**Assigned task**
Restate each record exactly as it was written.

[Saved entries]
____________________

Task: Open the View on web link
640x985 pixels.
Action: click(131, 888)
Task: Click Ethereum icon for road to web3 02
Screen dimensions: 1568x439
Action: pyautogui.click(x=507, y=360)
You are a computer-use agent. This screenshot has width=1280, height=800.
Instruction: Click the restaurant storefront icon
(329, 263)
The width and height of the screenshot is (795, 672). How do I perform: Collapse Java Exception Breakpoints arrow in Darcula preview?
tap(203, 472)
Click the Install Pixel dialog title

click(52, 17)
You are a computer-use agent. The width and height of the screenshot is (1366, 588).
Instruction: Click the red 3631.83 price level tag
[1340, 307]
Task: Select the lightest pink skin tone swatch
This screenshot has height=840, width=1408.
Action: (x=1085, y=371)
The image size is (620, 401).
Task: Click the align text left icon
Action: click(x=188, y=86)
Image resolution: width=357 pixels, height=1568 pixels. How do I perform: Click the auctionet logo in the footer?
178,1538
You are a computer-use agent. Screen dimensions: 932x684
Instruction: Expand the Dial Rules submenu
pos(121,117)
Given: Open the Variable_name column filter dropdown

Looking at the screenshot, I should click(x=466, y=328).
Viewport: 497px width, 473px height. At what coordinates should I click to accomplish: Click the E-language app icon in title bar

____________________

**Answer to the problem**
Task: Open the View on web link
640x985 pixels.
Action: click(131, 888)
Task: Click Ethereum icon for road to web3 02
Screen dimensions: 1568x439
Action: pyautogui.click(x=507, y=360)
You are a computer-use agent. This screenshot has width=1280, height=800.
Instruction: Click the restaurant storefront icon
(329, 263)
The width and height of the screenshot is (795, 672). How do I perform: Collapse Java Exception Breakpoints arrow in Darcula preview?
tap(203, 472)
Click the Install Pixel dialog title

click(52, 17)
You are a computer-use agent. The width and height of the screenshot is (1366, 588).
Instruction: Click the red 3631.83 price level tag
[1340, 307]
Task: Select the lightest pink skin tone swatch
This screenshot has height=840, width=1408.
Action: (x=1085, y=371)
The image size is (620, 401).
Task: Click the align text left icon
Action: click(x=188, y=86)
Image resolution: width=357 pixels, height=1568 pixels. How do I perform: Click the auctionet logo in the footer?
178,1538
You are a computer-use agent. Screen dimensions: 932x684
Instruction: Expand the Dial Rules submenu
pos(121,117)
Given: Open the Variable_name column filter dropdown

Looking at the screenshot, I should click(x=466, y=328).
Viewport: 497px width, 473px height. At what coordinates should I click to accomplish: Click the E-language app icon in title bar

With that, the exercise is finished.